EXERCISE: For the records that follow, please set down exactly the lines between the one holding "CAMPUS (1077, 1313)" and the one holding "Goa (308, 144)", inclusive, and only those.

Saved entries:

# # # #

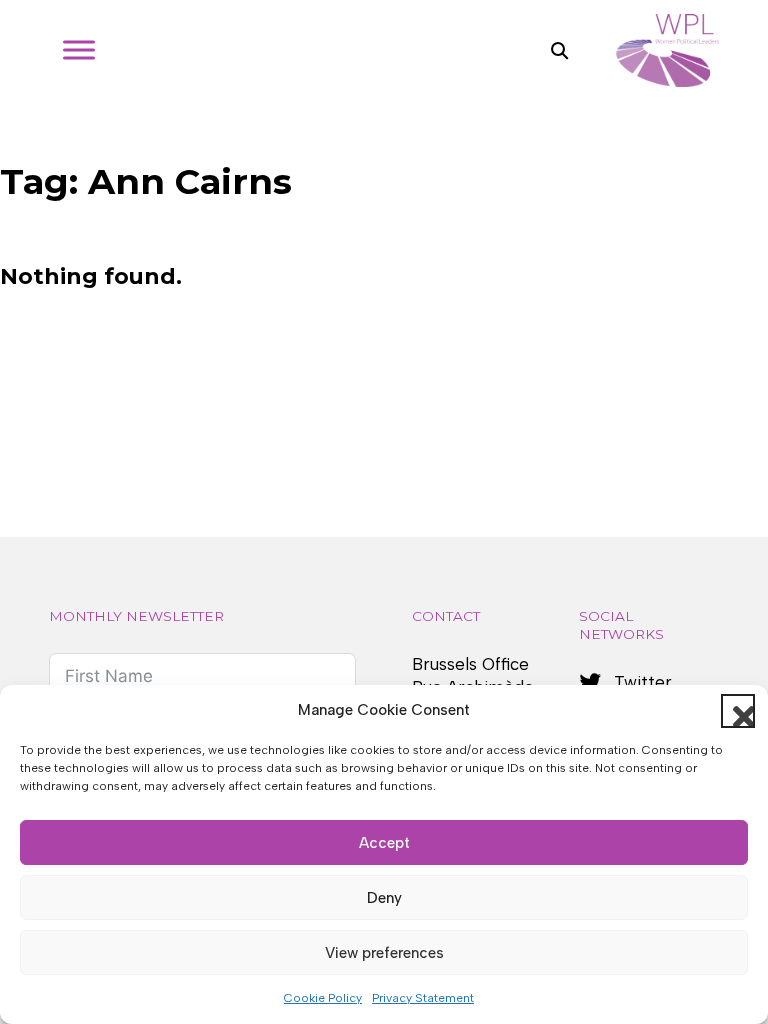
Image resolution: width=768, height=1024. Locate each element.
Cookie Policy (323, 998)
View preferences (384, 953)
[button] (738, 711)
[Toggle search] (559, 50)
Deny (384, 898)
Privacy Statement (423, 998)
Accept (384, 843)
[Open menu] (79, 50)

# # # #

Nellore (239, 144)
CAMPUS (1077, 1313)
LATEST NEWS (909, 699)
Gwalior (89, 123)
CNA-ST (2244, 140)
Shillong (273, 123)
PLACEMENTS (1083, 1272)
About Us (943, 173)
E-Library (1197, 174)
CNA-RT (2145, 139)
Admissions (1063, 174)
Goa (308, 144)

# # # #

EXPECTED ANSWER:
CAMPUS (1077, 1313)
LATEST NEWS (909, 699)
Gwalior (89, 123)
CNA-ST (2244, 140)
Shillong (273, 123)
PLACEMENTS (1083, 1272)
About Us (943, 173)
E-Library (1197, 174)
CNA-RT (2145, 139)
Admissions (1063, 174)
Goa (308, 144)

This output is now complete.